Et puis manifestement, ce qui a plu aux quelques-uns qui
m’ont lu, en ce livre
bleu ciel qui est moi sans être moi car l’impression,
l’aération, la bonne
place des mots et des titres, n’y sont pas, que le plus
probant est cette image
de couverture, pas assez grande, datée de maintenant loin,
mais qui est moi
puisque notre fille est dans mes bras et qu’ensemble nous
regardons ce que la
photographie n’indique pas… ce qui a donc plus, ce sont
les rencontres qu’il
m’a été donné de recevoir. Donc, deux livres à la fois, ce
maintenant de la vie
où la rétrospection est possible, et ces rencontres sans
ordre que leur
présentation à ma pensée et – si je le puis – à mon
écriture.
07
heures 57 + Les thermos garnis, le rythme de la casserole
à desservir, la tasse
de ma chère femme déposée à son chevet, le premier
courriel à expédié : ma
salutation, notre présent et la garantie d’amour que nous
vivons ensemble plus
encore que nous ne l’échangeons. – Tout à l’heure, Lupa
sans que je la sépare
de Andy, pour le trajet chez notre vétérinaire : la
stériliser.

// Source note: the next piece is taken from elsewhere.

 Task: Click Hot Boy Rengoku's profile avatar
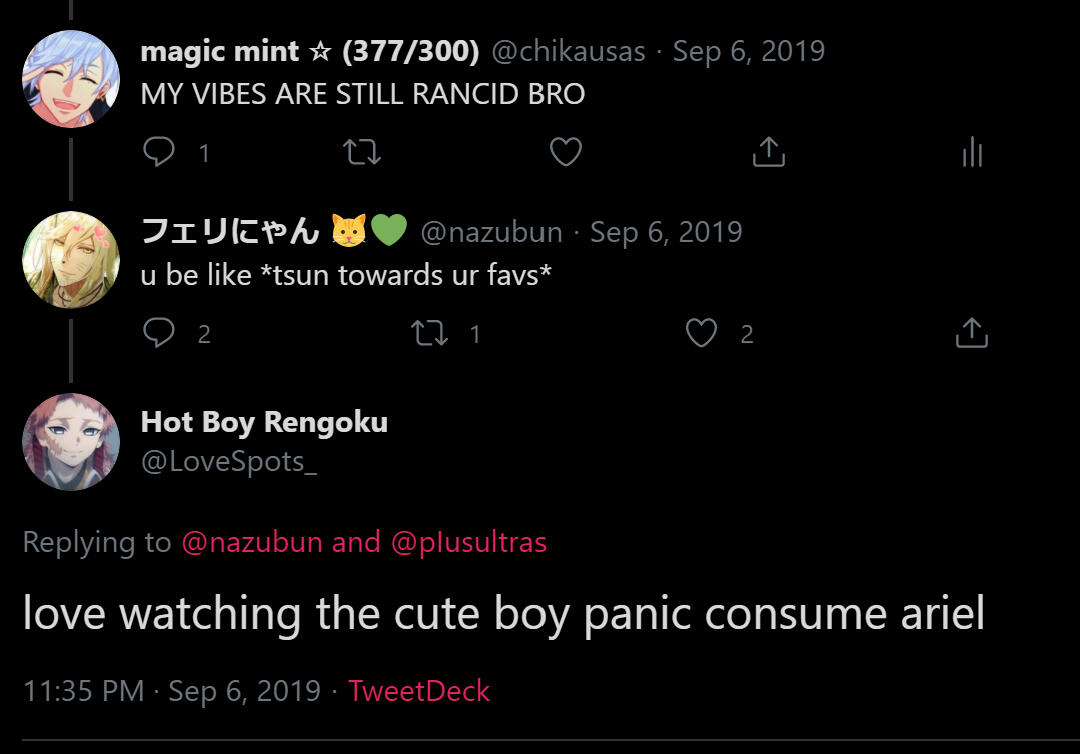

Notre
signature, la date à retrouver, il y a deux mois ? pour
que soit
abandonnée la conservation des paillettes constituées il y
a bientôt dix-sept
ans. Comment m’est donnée cette assurance, cette
confiance, cette foi sans nom
que son Auteur en moi, comme en beaucoup, comme en nous
tous même si tous nous
ne l’identifions pas ? cette foi que la mort, certainement
invivable,
prévisible souvent – état de santé, médications et examens
nombreux,
périodiques – mais inattendu de date et d’accompagnement
par autrui, un autrui,
l’autrui de notre vie… est vraiment un débouché, une
entrée, une arrivée enfin
dans… à … Je ne sais. Mais je sais. Je n’attends pas même.
Thème de mon livre
initial : comment depuis toujours suis-je dans ces
certitudes et
convictions en presque tout. Relation à l’univers, à Dieu
de confiance et
d’éblouissement sans fatigue, le
témoignage de la beauté, la beauté ni absolu ni propriété
de qui que ce soit,
de quoi que ce soit, la beauté qui est mise en relation,
et dont la laideur ne
diffère pas, car elle est autant relationnelle. Cela a
toujours été de moi à
tout. La politique, l’habitation et l’enveloppement par la
lecture, par
l’écriture, par le tableau qu’il m’est donné de voir et
regardé, par cette symphonie
que je ne connaissais pas, dont je n’avais jamais rien su
et qui commence pour
moi, dans cette salle magnifique et simple à Vienne, à
quelques semaines de mon
départ pour l’inconnu d’un pays et d’une fonction. Vivre,
c’est résonner.
23
heures 27 + Matin, midi et soir, trois étapes si
différentes. Sur cela :
chacune…, comme sur ce qui prend de plus en plus forme de
système et de manière
pour nos cinq ans de futur immédiat en principe, comme
surtout sur ces
tendances lourdes à nous tromper, humanité entière et
particulièrement nations
actuellement dirigeants, je réfléchirai demain. J’espère
aussi avoir l’heure ou
les heures nécessaires pour lire et annoter la
présentation d’EM, à Versailles.
– Ce soir, la conclusion des
trois jours d’école de prière pour Marguerite et seize
autres enfants à peine
plus jeunes ou de son âge. Que de rencontres encore. Et
puis, nos ambiances
conjugales, familiales.
Prier…
[1]
les retrouvailles :
Joseph et ses frères assassins. Mais
maintenant ne vous affligez pas, et ne soyez pas tourmentés
de m’avoir vendu,
car c’est pour vous conserver la vie que Dieu m’a envoyé ici
avant vous. Plan de
Dieu, qualité des hommes. L’histoire
de Joseph est à lire d’affilée, comme celle dans un tout
autre genre de Tobie
et de son père. C’est passionnant parce que c’est vécu
mais ce nous est
restitué comme un conte. Le psalmiste suit, « vignette »
par « vignette »
le récit de la Genèse. La mission,
les missionnaires : des pouvoirs extraordinaires pour
appuyer une prédication
archi-simple, dans une condition de voyageur absolument
démunis de tout. Le
royaume des Cieux est tout proche. Guérissez les malades,
ressuscitez les morts,
purifiez les lépreux, expulsez les démons… ne vous procurez
ni or, ni argent,
ni monnaie de cuivre à mettre dans vos ceintures, ni sac
pour la route, ni tunique
de rechange, ni sandales, ni bâton. Quoi
de plus parlant, rien à prêcher, rien à pénétrer, pas même
à contempler, nous
fondre : être les frères de Joseph, agents du destin par
leur dessein meurtrier-même,
être de ces disciples qui ont envoyés. La grâce et le
dénuement. De forces que
surnaturelles, de sens et de dialectique que selon Dieu.